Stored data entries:
== Segment start ==
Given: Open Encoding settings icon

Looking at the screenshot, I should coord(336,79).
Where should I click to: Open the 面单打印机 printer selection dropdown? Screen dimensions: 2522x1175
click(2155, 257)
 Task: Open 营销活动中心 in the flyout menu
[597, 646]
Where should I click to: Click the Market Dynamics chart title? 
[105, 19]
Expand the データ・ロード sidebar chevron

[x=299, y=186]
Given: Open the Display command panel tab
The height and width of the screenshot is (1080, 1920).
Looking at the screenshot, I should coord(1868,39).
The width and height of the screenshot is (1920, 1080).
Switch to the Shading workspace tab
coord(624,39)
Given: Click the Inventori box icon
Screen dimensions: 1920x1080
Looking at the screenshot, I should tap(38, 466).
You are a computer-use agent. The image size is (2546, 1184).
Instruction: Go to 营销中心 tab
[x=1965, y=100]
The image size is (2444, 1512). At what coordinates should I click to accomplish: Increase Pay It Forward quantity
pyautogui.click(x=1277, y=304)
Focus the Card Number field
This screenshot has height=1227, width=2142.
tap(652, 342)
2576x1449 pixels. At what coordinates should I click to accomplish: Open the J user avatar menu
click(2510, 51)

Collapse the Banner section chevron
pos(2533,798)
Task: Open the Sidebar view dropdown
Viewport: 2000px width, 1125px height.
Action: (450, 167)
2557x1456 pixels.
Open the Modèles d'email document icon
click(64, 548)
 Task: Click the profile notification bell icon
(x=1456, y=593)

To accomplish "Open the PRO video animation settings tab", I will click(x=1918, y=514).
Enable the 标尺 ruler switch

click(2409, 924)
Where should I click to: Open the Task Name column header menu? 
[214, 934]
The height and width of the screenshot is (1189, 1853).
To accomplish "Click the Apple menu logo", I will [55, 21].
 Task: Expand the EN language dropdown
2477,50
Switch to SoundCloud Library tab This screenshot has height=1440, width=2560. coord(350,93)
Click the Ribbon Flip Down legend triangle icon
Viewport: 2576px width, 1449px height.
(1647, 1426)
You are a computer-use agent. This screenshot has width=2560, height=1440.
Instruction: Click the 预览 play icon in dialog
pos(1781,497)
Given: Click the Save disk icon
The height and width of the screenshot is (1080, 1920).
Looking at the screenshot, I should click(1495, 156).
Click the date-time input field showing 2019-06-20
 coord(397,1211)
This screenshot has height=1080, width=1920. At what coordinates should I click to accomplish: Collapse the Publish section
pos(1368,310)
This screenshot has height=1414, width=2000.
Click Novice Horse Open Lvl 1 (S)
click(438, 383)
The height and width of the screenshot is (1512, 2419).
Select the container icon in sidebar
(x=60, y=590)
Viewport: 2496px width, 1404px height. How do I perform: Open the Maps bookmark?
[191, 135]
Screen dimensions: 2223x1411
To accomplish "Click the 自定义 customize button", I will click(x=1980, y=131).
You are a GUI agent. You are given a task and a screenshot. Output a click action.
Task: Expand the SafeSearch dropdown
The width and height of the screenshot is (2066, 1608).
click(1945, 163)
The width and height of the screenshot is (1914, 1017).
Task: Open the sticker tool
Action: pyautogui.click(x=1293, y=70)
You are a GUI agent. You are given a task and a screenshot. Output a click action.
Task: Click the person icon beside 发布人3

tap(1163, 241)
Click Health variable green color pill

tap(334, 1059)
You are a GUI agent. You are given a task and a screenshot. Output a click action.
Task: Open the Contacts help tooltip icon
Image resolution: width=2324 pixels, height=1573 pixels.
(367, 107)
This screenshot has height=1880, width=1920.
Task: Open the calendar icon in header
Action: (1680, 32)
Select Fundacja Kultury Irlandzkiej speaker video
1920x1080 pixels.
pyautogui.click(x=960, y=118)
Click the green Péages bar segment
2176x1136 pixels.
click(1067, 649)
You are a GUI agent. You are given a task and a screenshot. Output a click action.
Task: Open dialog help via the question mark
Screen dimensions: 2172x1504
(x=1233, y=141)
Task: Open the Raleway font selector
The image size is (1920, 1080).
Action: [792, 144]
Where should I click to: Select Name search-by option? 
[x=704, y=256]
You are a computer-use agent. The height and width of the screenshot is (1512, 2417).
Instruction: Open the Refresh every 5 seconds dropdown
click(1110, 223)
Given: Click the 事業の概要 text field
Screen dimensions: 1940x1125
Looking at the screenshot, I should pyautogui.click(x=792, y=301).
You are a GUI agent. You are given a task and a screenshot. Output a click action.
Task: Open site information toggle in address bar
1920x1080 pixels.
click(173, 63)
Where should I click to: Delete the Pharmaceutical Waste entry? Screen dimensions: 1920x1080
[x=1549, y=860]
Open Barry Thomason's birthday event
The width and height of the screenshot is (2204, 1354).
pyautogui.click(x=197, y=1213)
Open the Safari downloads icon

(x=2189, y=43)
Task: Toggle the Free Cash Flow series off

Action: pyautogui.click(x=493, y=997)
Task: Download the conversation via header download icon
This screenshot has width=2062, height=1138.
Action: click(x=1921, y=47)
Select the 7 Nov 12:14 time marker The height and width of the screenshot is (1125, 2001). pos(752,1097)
== Segment end ==
## Work to complete
The expected output is the run of lines from the one holding "Task: Open dialog help via the question mark" to the last line of the entries above, each reproduced character for character.

## Result of the task
Task: Open dialog help via the question mark
Screen dimensions: 2172x1504
(x=1233, y=141)
Task: Open the Raleway font selector
The image size is (1920, 1080).
Action: [792, 144]
Where should I click to: Select Name search-by option? 
[x=704, y=256]
You are a computer-use agent. The height and width of the screenshot is (1512, 2417).
Instruction: Open the Refresh every 5 seconds dropdown
click(1110, 223)
Given: Click the 事業の概要 text field
Screen dimensions: 1940x1125
Looking at the screenshot, I should pyautogui.click(x=792, y=301).
You are a GUI agent. You are given a task and a screenshot. Output a click action.
Task: Open site information toggle in address bar
1920x1080 pixels.
click(173, 63)
Where should I click to: Delete the Pharmaceutical Waste entry? Screen dimensions: 1920x1080
[x=1549, y=860]
Open Barry Thomason's birthday event
The width and height of the screenshot is (2204, 1354).
pyautogui.click(x=197, y=1213)
Open the Safari downloads icon

(x=2189, y=43)
Task: Toggle the Free Cash Flow series off

Action: pyautogui.click(x=493, y=997)
Task: Download the conversation via header download icon
This screenshot has width=2062, height=1138.
Action: click(x=1921, y=47)
Select the 7 Nov 12:14 time marker The height and width of the screenshot is (1125, 2001). pos(752,1097)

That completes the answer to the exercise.